Specifically, the approval is only for the treatment of men with advanced prostate cancer that is metastatic (spread outside the prostate gland), castrate resistant (no longer responding to primary hormone therapy), and be prostate-specific membrane antigen (PSMA) positive.   The approval also includes the requirement that the men should have already been treated with other anticancer treatments (androgen receptor pathway inhibition and taxane-based chemotherapy). 

To confirm that the prostate cancer is PSMA positive, meaning that the tumor expresses the target, PSMA, along with the approval of Pluvicto, the FDA also approved a complementary diagnostic imaging agent, Locametz.   Locametz is a radiolabeling method using gallium-68 to confirm and identify PSMA-positive lesions.

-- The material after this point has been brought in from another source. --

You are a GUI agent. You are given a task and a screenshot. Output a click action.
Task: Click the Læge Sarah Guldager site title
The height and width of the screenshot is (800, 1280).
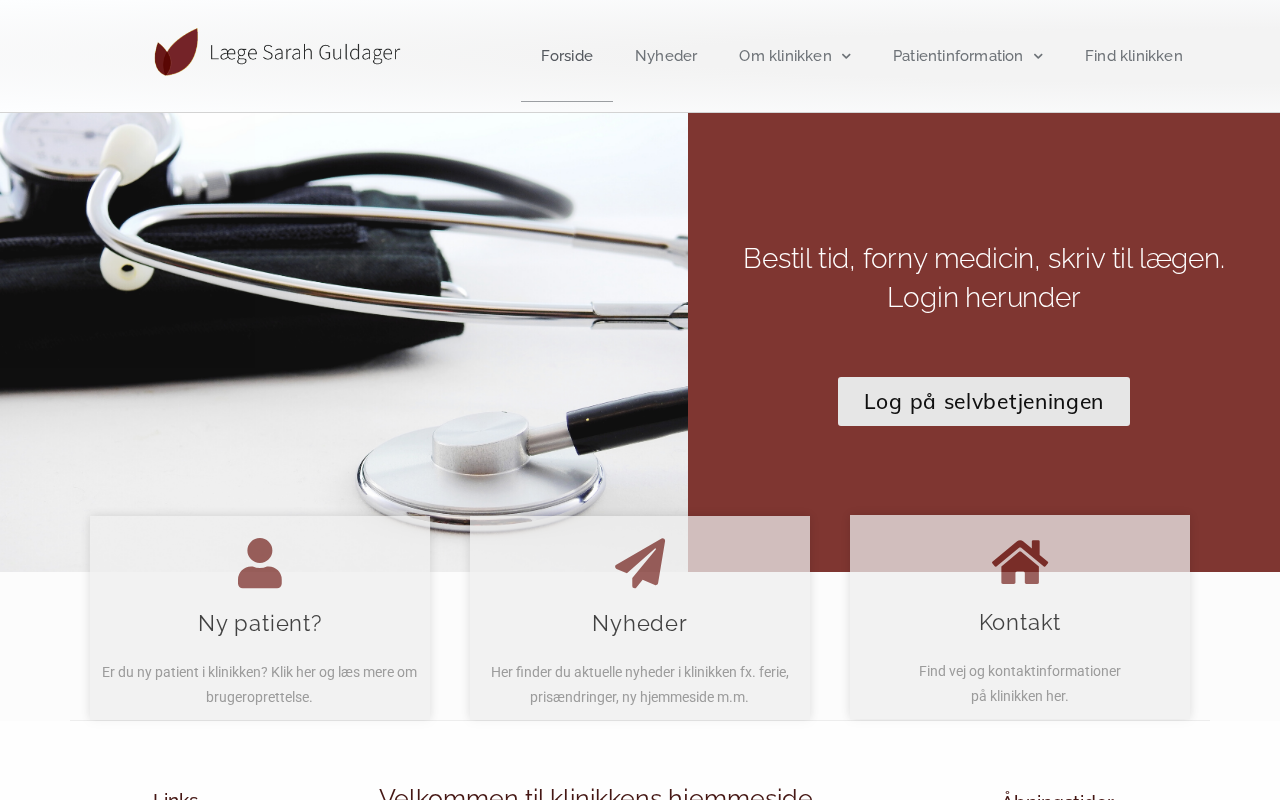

Not all prostate cancer expresses PSMA. Since Pluvicto uses PSMA as a target, it will only be effective for those PSMA positive cancers.

The approval was based on pivotal Phase III VISION trial, where men with pre-treated PSMA-positive mCRPC who received Pluvicto plus standard of care had a statistically significant reduction in risk of death over those just treated with the standard of care (SOC).

The most common adverse events (all grades) in the Pluvicto arm of the study were fatigue (43%), dry mouth (39%), nausea (35%), anemia (low red blood cell counts) (32%), decreased appetite (21%), and constipation (20%).

Novartis also is running two additional Phase III studies evaluating Pluvicto in earlier stages of treatment for men with metastatic prostate cancer.